At the same time, that’s why blind support for any character on Insecure is questionable: They’re written with such detail, flaws and all, that a willingness to die on a hill for any one of them conveys a willingness to miss the point. Insecure, even in its missteps, illustrates life as a spectrum of personal and professional highs and lows, yet people are content to reduce it to fruitless gender wars. But as detrimental as hive mentality is to critical thinking, it’s great for the show because it’s hard proof of how it has created communities eager to mobilize around it. Rae and the rest of Insecure’s family recognize this and stir the pot accordingly.
A new episode starts now on @HBO.
Tweet with the cast and crew using #InsecureHBO. pic.twitter.com/Zj9Yr2u5dy
— INSECUREHBO (@insecurehbo) August 28, 2017
Insecure’s Twitter account actively welcomes discourse during and between episodes. It encouraged followers to share bad dating stories, which, on social, is akin to asking someone to breathe. Rae and Ellis, remaining in character, engaged in friendly banter during the fourth episode in which Lawrence engaged in the interracial threesome that caused the expected chain reaction on Twitter.
In a nod to the very tool responsible for boosting the show’s profile, Brown Jr. referenced the GIF of Martin’s Jerome that Chad texts Lawrence before the latter realized he wasn’t built for the porn-fueled, hypersexualized stereotype the other two-thirds of the threesome fetishized him to be. The allusion resonated with the intended audience: people who interact with their friends in the same fashion.
Although 61 percent of Insecure’s audience is non-black, the volume of its online support is amplified by blacks ages 18 to 34 who over-index on Twitter. According to Nielsen, 48 percent of that demographic uses Twitter, compared with 46 percent of its counterparts. The extra stimulus is helping this new generation of black shows succeed: For example, Donald Glover’s Golden Globe-winning Atlanta has a similarly devoted following that’s equally active on Twitter. Robust online engagement, coupled with strong ratings, better quantifies the success of shows such as Atlanta and Insecure. And beyond that, both succeed because they understand people — i.e., their audiences — and the platforms used to reach them.

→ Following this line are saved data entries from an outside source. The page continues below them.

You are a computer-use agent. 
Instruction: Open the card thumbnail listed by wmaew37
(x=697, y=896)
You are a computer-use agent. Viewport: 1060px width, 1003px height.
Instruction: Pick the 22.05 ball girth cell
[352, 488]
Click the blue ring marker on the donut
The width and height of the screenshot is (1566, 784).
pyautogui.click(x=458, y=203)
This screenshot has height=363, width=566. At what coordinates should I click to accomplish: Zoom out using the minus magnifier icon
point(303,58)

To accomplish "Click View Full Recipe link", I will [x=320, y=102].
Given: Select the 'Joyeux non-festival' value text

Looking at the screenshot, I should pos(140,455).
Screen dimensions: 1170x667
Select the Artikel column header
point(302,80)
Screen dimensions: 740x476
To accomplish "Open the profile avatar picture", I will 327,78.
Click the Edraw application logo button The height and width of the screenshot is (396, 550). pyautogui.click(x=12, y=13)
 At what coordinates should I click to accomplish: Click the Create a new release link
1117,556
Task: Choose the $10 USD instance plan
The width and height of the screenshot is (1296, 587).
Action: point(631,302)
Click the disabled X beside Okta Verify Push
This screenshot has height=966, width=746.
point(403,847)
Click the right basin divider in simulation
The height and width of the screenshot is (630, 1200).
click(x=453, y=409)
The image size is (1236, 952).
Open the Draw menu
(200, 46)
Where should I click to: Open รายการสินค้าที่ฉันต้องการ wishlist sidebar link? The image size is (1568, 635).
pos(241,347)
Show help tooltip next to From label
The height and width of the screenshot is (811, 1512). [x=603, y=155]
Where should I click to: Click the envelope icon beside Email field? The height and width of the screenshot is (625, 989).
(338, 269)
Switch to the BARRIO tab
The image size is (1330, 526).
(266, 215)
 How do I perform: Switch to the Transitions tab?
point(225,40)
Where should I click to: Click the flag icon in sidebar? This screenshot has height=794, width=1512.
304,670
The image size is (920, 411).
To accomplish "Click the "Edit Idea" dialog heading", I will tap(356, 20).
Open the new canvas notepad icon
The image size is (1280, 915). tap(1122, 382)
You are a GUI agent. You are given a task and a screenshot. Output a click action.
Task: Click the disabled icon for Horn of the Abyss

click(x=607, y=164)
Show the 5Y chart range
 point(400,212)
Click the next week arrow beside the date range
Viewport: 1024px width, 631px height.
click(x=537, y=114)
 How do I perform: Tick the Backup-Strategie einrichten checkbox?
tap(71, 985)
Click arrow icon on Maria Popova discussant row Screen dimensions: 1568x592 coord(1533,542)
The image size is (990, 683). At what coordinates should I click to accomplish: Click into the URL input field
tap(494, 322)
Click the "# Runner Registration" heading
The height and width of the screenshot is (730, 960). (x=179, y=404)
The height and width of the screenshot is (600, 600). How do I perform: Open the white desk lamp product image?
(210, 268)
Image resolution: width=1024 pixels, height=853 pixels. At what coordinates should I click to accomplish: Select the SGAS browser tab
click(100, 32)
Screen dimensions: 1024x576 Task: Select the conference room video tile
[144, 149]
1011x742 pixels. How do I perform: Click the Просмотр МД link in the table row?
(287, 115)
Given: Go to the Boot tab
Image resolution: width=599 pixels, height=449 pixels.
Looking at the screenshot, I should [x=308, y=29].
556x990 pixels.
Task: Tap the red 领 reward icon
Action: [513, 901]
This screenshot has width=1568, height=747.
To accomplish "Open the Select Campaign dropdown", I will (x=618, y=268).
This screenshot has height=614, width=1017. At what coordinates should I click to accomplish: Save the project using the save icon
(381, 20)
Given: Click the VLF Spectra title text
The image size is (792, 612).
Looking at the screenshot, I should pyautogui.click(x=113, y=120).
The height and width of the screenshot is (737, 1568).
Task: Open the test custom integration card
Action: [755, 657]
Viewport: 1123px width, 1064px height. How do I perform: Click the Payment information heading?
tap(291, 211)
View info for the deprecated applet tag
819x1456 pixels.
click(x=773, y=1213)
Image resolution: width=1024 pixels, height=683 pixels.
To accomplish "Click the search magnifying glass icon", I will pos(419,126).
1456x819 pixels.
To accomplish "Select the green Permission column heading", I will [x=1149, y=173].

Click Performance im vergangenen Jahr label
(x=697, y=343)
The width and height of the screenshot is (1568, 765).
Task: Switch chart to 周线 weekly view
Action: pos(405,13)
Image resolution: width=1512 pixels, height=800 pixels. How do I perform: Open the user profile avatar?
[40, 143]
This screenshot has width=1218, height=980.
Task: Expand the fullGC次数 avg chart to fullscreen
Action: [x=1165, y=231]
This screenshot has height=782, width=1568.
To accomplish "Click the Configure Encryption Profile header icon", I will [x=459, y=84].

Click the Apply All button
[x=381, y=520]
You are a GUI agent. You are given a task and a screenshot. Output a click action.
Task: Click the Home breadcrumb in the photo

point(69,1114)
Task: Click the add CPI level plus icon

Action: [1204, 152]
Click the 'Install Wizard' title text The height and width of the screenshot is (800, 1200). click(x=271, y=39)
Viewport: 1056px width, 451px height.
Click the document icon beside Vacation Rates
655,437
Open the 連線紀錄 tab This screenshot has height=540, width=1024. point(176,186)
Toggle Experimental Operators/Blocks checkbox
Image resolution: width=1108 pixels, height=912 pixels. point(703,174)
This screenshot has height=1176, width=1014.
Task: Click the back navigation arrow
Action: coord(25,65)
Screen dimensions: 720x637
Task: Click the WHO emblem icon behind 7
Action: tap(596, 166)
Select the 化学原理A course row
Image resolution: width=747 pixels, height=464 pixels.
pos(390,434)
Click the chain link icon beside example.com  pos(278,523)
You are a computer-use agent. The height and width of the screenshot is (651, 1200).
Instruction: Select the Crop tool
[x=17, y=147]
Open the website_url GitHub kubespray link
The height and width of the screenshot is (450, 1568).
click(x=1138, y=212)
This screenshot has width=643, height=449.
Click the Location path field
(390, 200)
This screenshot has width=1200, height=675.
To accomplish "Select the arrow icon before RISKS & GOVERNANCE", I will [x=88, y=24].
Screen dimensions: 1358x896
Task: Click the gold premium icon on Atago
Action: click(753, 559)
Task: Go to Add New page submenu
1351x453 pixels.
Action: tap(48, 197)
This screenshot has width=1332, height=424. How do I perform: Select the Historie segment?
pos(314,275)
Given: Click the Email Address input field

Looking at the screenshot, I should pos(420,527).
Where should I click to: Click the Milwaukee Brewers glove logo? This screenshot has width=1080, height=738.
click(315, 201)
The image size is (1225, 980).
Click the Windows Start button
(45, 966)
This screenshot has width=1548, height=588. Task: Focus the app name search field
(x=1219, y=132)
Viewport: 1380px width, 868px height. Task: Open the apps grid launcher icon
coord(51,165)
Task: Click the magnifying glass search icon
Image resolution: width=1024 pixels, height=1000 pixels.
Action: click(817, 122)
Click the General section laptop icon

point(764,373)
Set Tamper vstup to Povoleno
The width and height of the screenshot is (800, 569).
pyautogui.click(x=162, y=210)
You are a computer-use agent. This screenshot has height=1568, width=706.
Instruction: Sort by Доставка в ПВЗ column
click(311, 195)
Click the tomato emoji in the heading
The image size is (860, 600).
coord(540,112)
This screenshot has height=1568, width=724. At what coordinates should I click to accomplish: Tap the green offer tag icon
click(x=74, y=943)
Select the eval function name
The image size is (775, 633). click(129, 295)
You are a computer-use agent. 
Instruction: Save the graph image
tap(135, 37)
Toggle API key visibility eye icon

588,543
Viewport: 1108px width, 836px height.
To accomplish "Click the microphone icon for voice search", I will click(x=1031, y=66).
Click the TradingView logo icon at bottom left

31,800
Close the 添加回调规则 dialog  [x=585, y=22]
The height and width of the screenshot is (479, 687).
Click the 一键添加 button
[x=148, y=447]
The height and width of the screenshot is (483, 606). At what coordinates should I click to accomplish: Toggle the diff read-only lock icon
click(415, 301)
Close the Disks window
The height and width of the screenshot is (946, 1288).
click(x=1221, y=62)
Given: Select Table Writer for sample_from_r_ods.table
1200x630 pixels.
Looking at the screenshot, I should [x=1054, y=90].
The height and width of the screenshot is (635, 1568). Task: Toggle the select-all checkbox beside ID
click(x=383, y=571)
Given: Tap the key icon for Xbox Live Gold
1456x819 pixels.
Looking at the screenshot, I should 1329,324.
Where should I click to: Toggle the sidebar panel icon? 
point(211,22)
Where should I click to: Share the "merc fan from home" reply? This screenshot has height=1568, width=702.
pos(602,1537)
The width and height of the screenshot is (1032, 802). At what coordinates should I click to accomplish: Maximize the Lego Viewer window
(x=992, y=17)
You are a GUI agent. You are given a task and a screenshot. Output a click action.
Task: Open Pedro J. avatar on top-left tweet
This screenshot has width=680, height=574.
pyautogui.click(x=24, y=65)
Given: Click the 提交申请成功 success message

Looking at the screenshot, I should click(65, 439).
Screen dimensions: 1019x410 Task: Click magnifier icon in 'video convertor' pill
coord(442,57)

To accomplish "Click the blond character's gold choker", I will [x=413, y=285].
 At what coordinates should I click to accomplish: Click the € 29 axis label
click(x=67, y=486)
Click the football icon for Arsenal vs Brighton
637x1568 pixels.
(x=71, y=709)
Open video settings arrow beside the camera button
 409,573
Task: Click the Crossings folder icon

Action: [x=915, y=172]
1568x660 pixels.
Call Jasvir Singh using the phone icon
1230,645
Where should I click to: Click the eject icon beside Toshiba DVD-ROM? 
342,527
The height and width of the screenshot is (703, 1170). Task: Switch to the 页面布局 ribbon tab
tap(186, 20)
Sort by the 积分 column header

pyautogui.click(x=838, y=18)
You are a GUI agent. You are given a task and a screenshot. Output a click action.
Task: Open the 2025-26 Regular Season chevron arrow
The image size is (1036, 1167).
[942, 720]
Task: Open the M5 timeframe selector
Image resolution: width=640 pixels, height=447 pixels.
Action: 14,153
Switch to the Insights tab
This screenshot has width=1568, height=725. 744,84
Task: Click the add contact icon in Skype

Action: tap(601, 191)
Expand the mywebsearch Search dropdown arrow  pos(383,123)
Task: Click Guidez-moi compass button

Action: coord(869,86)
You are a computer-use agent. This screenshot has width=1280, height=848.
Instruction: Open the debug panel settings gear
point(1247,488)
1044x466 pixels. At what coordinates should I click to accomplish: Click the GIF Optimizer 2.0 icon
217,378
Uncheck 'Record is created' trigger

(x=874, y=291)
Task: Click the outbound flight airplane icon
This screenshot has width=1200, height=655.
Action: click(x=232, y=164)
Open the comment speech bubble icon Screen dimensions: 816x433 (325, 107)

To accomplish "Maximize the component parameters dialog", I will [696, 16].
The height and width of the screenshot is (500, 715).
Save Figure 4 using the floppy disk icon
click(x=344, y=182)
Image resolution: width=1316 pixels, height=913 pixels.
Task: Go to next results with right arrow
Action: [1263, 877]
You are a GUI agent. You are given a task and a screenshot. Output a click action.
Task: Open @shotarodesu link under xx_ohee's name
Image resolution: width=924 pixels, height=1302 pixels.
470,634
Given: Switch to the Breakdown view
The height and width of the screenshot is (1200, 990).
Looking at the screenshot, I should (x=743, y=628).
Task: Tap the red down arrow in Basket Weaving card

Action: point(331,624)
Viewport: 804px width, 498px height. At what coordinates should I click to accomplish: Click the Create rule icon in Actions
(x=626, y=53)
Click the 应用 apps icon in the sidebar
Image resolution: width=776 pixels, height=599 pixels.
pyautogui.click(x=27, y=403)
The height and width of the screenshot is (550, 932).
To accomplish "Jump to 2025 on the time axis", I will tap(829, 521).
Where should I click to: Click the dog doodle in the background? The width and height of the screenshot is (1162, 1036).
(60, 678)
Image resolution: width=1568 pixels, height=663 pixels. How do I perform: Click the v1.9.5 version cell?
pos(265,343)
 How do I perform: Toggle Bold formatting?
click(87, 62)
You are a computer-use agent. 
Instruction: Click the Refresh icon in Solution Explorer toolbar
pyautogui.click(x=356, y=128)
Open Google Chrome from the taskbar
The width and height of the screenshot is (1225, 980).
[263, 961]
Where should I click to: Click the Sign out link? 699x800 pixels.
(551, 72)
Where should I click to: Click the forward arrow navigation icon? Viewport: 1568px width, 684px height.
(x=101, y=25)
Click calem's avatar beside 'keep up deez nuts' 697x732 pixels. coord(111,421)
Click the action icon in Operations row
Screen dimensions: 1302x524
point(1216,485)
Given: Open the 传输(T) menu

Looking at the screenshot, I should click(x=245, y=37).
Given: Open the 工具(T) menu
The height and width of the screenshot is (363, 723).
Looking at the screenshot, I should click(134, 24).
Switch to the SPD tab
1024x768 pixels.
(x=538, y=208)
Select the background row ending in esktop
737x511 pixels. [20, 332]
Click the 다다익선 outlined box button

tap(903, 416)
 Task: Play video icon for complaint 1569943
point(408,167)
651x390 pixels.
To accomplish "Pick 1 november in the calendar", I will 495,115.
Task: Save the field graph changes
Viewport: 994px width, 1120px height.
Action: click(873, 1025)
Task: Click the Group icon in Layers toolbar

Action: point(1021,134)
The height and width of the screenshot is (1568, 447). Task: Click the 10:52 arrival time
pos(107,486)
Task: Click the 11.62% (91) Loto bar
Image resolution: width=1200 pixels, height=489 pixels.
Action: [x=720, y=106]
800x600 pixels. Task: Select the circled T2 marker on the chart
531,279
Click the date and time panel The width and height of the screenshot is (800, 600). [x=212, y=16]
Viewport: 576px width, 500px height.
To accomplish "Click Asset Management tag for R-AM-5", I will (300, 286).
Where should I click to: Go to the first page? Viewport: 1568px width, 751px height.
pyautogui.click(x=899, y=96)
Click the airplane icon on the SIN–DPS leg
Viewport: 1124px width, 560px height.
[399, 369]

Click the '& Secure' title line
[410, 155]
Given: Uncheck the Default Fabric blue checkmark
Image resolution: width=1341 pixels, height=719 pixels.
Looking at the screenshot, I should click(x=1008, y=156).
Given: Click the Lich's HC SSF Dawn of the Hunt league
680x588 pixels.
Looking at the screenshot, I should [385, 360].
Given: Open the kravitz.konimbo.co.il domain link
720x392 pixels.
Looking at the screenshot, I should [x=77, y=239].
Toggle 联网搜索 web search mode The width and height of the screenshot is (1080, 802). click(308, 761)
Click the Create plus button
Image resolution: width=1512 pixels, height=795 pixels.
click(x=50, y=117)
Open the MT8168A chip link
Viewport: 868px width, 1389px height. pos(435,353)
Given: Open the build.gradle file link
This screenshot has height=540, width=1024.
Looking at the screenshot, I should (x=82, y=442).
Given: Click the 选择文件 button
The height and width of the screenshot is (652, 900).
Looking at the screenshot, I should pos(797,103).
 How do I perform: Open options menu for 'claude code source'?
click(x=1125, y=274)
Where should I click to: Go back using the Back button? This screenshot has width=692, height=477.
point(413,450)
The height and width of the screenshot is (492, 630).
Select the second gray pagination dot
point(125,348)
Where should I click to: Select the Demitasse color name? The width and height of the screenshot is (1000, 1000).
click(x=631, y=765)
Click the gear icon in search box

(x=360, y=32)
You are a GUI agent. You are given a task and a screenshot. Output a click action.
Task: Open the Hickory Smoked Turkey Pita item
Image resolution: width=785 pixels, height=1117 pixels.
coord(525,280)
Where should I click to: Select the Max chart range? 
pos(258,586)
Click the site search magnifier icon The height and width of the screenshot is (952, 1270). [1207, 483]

Doubling down on social media is a canny move by Insecure. Twitter, in distinctly head-scratching moments, devolves into debates about $200 dates or whether you’re broke if you make $100,000 annually, and exalts passports as status symbols. It’s a torrent of self-doubt and posturing, so it’s only natural for a show that scans the breadth of insecurity to use that to its advantage. Insecure is brilliant because people are insecure. Insecure is successful because people are insecure. And what better display of that than social media?